When to use Hadoop in modern data stacks - Time & Space Complexity
We want to understand how the time it takes to run Hadoop jobs grows as data size increases.
This helps us know when Hadoop is a good choice in modern data setups.
Analyze the time complexity of a simple Hadoop MapReduce job that counts words.
// Mapper function
map(key, value) {
for each word in value {
emit(word, 1);
}
}
// Reducer function
reduce(word, counts) {
sum = 0;
for each count in counts {
sum += count;
}
emit(word, sum);
}
This job reads text data, counts how many times each word appears, and outputs totals.
Look at the loops that repeat work:
- Primary operation: The mapper loops over every word in the input data.
- How many times: Once for each word in the entire dataset.
- Secondary operation: The reducer loops over counts for each unique word.
- How many times: Once for each occurrence of that word.
As the input data grows, the number of words grows roughly in proportion.

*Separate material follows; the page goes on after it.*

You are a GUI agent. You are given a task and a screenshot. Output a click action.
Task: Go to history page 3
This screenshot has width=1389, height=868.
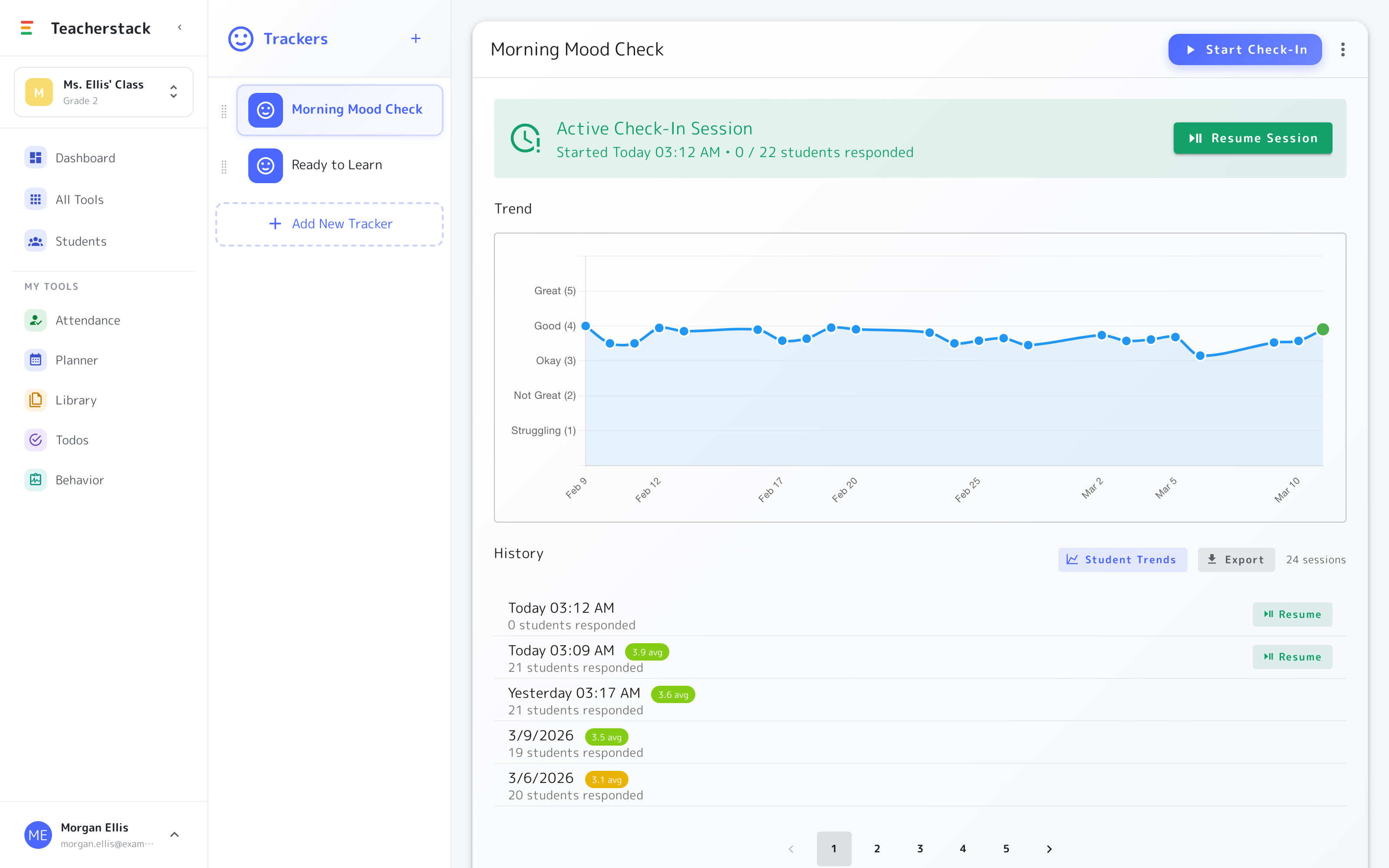tap(919, 848)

| Input Size (n words) | Approx. Operations |
|---|---|
| 10 | About 10 map operations + reduce sums |
| 100 | About 100 map operations + reduce sums |
| 1000 | About 1000 map operations + reduce sums |
Pattern observation: The work grows roughly in direct proportion to the number of words.
Time Complexity: O(n)
This means the time to run the job grows linearly with the size of the input data.
[X] Wrong: "Hadoop always runs fast regardless of data size because it is distributed."
[OK] Correct: Hadoop splits work across machines, but total work still grows with data size, so bigger data means longer total processing time.
Understanding how Hadoop scales helps you explain when to choose it for big data tasks versus faster tools for smaller data.
"What if we changed the job to run only on a sample of the data? How would the time complexity change?"